Saturday, 29 April 2017

Euphemistically yours

We, civilized folks often boast about hygiene and dutifully practice the same in public though exercising hygiene in private is one’s own privilege and option.  I could cite many instances on these but I refrain from those considering time and space. But have we ever heard about verbal hygiene? Our words sound less offensive and more pleasant when we choose to name something as something else, The Sunday morning newspaper sported a lengthy column on the innovations the Japanese had introduced in the toilet field. Reading through the article, I became aware how our language gets polished day by day especially in this field. Toilet itself was a more pleasant word when youngsters found it necessary to call it more  friendly as loo. Public places preferred to call it as his or hers. Language barriers necessitated to replace it with just a figure. Now people like to call it a rest room.

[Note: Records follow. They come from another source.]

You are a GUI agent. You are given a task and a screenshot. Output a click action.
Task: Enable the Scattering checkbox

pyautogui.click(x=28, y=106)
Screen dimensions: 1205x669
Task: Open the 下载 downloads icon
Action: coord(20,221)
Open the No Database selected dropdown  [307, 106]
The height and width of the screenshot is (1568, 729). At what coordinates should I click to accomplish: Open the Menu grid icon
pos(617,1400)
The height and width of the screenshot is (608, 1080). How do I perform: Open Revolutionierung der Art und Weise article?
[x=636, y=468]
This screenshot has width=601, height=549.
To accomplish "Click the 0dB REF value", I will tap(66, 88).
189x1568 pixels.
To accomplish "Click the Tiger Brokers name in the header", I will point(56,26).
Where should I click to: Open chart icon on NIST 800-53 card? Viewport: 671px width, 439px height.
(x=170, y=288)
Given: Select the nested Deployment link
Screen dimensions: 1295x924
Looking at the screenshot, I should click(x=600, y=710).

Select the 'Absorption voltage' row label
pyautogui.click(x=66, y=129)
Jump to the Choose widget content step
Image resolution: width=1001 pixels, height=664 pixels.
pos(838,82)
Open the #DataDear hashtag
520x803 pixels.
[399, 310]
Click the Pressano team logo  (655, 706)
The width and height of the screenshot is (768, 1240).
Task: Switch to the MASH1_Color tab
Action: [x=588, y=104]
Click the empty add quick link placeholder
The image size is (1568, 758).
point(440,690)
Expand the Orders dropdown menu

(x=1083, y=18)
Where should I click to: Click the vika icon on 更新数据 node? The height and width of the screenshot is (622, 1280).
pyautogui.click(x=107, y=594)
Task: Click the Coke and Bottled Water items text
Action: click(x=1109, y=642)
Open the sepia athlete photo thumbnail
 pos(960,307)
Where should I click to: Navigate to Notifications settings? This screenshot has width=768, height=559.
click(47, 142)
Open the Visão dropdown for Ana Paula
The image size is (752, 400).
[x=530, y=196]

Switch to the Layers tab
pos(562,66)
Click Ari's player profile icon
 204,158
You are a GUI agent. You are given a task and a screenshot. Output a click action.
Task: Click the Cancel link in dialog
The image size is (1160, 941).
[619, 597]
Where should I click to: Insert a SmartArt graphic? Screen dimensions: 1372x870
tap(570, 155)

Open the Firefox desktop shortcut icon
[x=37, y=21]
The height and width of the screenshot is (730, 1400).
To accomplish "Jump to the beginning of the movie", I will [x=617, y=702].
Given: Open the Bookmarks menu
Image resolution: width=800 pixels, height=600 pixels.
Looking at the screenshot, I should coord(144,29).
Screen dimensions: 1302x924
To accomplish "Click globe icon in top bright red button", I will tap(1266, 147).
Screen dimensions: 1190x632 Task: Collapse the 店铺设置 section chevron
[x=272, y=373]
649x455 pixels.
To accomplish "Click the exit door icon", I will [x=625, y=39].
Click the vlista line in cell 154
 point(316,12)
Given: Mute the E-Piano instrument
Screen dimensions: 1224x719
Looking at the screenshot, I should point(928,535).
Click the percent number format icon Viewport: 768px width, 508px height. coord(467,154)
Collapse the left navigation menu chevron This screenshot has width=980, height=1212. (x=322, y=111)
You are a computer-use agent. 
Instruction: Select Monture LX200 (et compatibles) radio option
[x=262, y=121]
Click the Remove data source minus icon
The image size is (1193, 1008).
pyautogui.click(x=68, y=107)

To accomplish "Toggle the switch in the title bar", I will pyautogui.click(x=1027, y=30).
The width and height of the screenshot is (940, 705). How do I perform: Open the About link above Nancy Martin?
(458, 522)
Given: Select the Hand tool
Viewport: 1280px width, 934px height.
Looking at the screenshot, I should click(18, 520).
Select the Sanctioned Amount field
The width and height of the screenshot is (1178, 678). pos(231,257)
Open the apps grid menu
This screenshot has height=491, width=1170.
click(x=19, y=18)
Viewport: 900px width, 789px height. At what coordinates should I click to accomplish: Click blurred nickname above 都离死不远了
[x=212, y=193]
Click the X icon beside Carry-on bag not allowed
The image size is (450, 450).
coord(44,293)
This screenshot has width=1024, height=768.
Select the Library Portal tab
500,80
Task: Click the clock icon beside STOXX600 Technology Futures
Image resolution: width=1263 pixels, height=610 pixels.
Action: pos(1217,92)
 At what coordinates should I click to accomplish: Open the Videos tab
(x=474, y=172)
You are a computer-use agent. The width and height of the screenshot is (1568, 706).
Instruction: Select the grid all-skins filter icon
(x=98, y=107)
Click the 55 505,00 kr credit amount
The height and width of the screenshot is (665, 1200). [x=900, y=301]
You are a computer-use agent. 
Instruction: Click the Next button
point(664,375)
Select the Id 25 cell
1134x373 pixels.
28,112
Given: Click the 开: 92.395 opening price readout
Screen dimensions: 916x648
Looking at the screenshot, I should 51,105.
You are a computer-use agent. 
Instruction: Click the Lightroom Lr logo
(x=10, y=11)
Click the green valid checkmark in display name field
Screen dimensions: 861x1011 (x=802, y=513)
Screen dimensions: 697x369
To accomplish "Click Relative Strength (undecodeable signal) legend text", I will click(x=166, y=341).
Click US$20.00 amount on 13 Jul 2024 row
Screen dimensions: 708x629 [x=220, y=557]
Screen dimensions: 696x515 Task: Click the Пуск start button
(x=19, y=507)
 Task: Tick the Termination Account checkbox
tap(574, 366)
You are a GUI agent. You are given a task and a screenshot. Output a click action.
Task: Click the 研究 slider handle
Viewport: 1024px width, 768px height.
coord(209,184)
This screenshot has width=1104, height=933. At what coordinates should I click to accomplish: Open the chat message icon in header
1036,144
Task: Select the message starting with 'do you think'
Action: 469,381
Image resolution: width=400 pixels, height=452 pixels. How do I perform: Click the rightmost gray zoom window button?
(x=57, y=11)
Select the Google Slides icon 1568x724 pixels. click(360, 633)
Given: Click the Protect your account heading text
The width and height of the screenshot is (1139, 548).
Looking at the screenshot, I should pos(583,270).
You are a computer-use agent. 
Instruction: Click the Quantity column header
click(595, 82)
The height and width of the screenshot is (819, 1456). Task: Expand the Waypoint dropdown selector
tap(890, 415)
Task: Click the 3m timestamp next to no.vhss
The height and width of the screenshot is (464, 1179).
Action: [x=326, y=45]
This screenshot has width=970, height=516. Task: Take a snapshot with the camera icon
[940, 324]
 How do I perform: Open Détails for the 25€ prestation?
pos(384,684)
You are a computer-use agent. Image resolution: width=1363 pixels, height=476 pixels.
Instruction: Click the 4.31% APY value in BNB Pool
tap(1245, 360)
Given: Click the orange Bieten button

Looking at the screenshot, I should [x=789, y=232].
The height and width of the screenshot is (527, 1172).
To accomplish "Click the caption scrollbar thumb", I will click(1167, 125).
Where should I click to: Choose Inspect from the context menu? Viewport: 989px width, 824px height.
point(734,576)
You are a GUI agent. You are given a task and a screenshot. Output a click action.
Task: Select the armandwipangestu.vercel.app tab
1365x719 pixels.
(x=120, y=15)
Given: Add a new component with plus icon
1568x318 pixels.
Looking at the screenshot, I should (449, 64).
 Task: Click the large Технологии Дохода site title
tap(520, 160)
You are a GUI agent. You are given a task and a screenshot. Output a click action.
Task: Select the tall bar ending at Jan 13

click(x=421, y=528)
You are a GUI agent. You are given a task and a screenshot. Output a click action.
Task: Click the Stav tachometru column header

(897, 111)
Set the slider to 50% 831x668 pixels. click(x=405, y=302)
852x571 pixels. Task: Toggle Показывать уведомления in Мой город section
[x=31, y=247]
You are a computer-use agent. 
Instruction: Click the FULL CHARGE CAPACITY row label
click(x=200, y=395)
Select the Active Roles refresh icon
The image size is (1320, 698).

In another decade it would be called with more pleasant words as the Japanese writer  Junichiro Tanazaki chooses to call it a place of spiritual repose. He claims that some poets had their finest ideas springing from there. I remember clarifying my doubt to one of the less qualified plumbers  regarding the name of a cleaning device used in Indian toilets. He instantly declared that the object of my interest is a health faucet. How artistically the engineers clouded the clumsy facts! The Japanese technology goes a little forward and provided as many as eight operations on a simple toilet seat – raise the lid, raise the seat, big flush, small flush, rear bidet, front bidet, dry and stop. The user needs to educate him/herself to avoid any kind of embarrassment in private. Beware of going to Japan in future.